As I look back on it now, one of the defining experiences in Howard’s process of conversion occurred early on. We were assigned to a brief training session for base exchange officers at the air force base in Biloxi, Mississippi. We flew from Charleston about 4:00 a.m. in a C-47. We were in meetings throughout the entire day from morning until about 10:00 p.m. that evening. When the class was dismissed, several said they wanted to go to some bar and “relax.” Not wanting to do that, I said, “Howard, I’m really tired. I think I will go back to our room and write a note to Barbara.”
He said, “Joe, I’m bushed too. I think I’ll join you.”
[A few weeks later] we [Howard Carroll and I] were billeted in the same room, and so when we were ready to go to bed, it was a bit awkward for me. What should I do about my personal prayer? Maybe to be less intrusive, I should just slip into bed and say a silent prayer. Then, for whatever reason, I said, “Howard, in my faith I have a custom of kneeling and praying at night and morning and if it is all right with you, I’ll do that now.” He nodded and I knelt down next to my cot and offered what probably was a much shorter prayer than usual because I felt like there were two eyes staring at the back of my head.

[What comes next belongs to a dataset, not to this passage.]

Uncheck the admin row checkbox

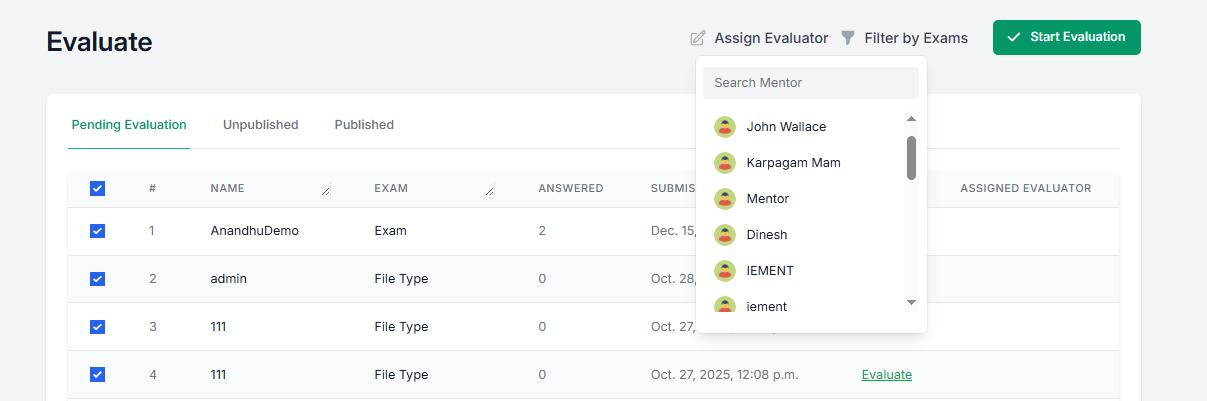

When I finished and was getting into bed, Howard said, “Joe, uh, uh . . . spiritually, I am in bad shape. Would you mind kneeling down again and saying another prayer-only this time out loud?” And so we did.
The prayer experience Howard and I had that night in our room in Biloxi, Mississippi, opened the door to having several conversations about religion, our belief in God and the nature of God, the purpose of life, etc. We had a lot more time to visit during the last month of my active duty since Barbara [my wife] had gone home for our daughter Susan’s birth. We had moved out of our house and for the final few weeks, I was temporarily rooming in the BOQ [bachelor officers’ quarters] just down the hall from where Howard was living. The night before my being released from active duty and beginning the long trip west to home, Howard and I had another conversation. By this time we had become good friends, having shared a lot of experiences at work, on the golf course, eating at the officers’ club mess hall, etc.
As we visited about a variety of things, Howard said, “Joe, you know, everything you have told me about your religion is better than mine. The only problem is, I don’t know that it is true. If the time ever comes that I do, I’d like to come out to Idaho, and you could baptize me.” Even that made me feel good. We continued our conversation about a wide variety of things, including religion. Then he stopped, hesitated for a few moments, put his clenched fist over his heart and said, “Joe, I don’t know how or why, but for some reason, I know that it is true. Would there be a chance that arrangements could be made for me to be baptized?”
Arrangements were made with Bishop Royall and the next evening in the Charleston ward chapel, I had the privilege of baptizing Howard. He subsequently was instrumental in the baptism of his fiance and mother-in-law and later became bishop of the Charleston ward. For Barbara and me, it was a great thrill to welcome two of his sons as missionaries while we presided over the Provo Missionary Training Center.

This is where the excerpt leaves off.